Students at the Architectural Association turned to surprising materials and modes of communication to express the ideas behind their projects
Walking around Architectural Association’s end of year projects review, one of the first things that jumps out is the multiplicity of mediums used by AA students. The projects presented appeal to many senses at once – sight, touch and even hearing – making the experience of wandering through the school much more engaging. All the drawings pinned up next to one another create a kind of continuous wallpaper, spatially tracking the evolution of student progress through the years. As for the models, students have turned to unconventional materials – algae squeezed between sheets of Plexiglas, hollowed tubes made from wood veneer and shaped like ginger rhizomes. These inventive methods spark curiosity – many visitors touched the models to feel their textures, or circled around the works to better understand them.
Drawings and models are still the basis of all architecture student exhibitions. What sets the Architectural Association apart is the inclusion of unexpected mediums, such as film, to communicate about the work. Television screens with accompanying headphones are scattered throughout the space, forming sub-environments that entirely immerse people in a project. In one of the rooms, a speaker projects loud camera clicking sounds – uncomfortable visitors quickly moving on to the next room emphasise the extent to which our impression of a space depends on more than just sight.
This willingness to test out original methods reflects the school’s encouragement of experimentation – the syllabus emphasises an almost philosophical approach to design, relating architecture to all aspects of everyday life, from food to politics to the passage of time. Connecting design to these seemingly distant notions involves resourcefulness, explaining why students rely on eccentric materials to express such complex ideas in three dimensions. A group of first-year students’ performative shells, for example, capture ephemeral material qualities and later allowed them to rethink forms of inhabitation characteristic of the 21st century.

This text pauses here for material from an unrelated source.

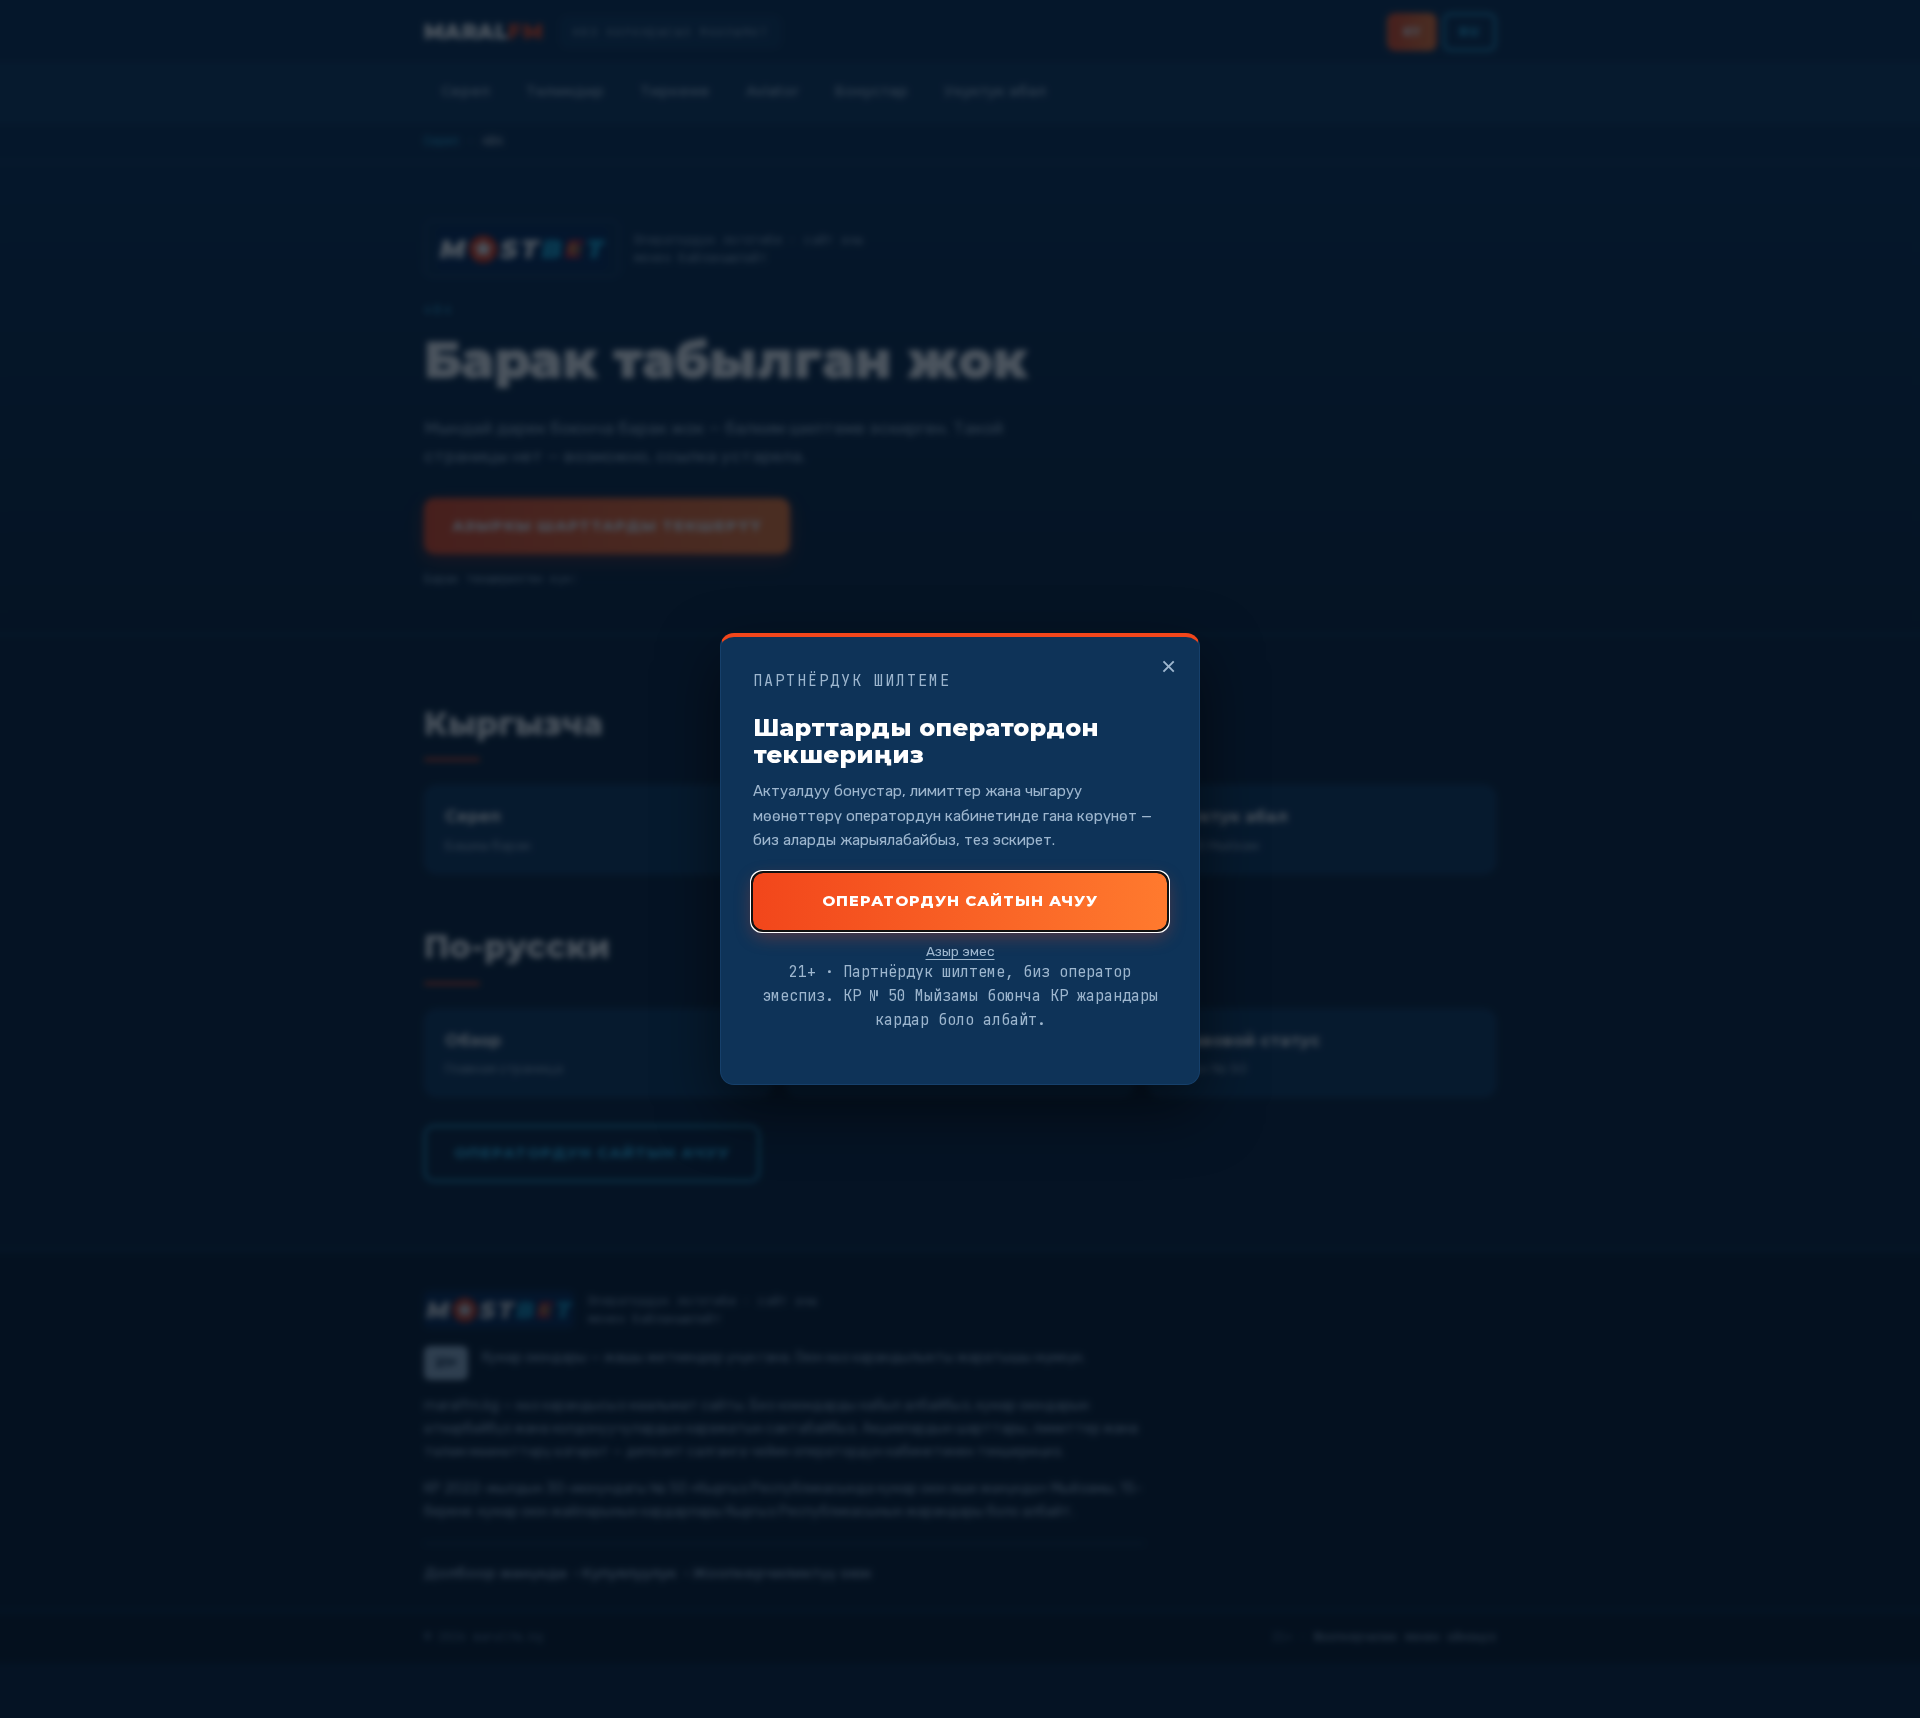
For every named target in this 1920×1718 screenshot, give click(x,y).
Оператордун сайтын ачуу (960, 900)
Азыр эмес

Many argue that the role of the architect extends beyond present obstacles, to anticipating and adapting to future concerns. Sometimes, the link between the students’ exploratory research and the physical world gets blurry, but the AA trains students to imagine scenarios that have the power to shape architecture. A series of form-finding exercises becomes a way to test how architecture can fold itself and adjust to growing urban density – third year student Emily Watts’ process justifies using atypical methods to respond to contemporary and prospective issues. Because density is increasingly desired and harder to accomplish, Watts suggests a system of static and flexible objects resulting in spatial versatility.
The curriculum begins with more traditional questions, prompting students to ponder the role of architecture in an urban environment – but as the courses become more challenging, more and more atypical topics are addressed. In addition, each course requires a new, sometimes unlikely site – one of which is set in 2029, and another on a continuum spanning to another planet in a foreign galaxy. By doing so, the school simultaneously restricts students to improbable circumstances while opening their minds to ambitious possibilities.
Ultimately, the main purpose of architecture is to conform to human needs. This school prepares its students to design architecture as a mode of communication between people and their environment – exploring different scales, from the choice of the materials to the relation to the urban context, enables the students to formulate their own ideas about how architecture fits into our everyday lives.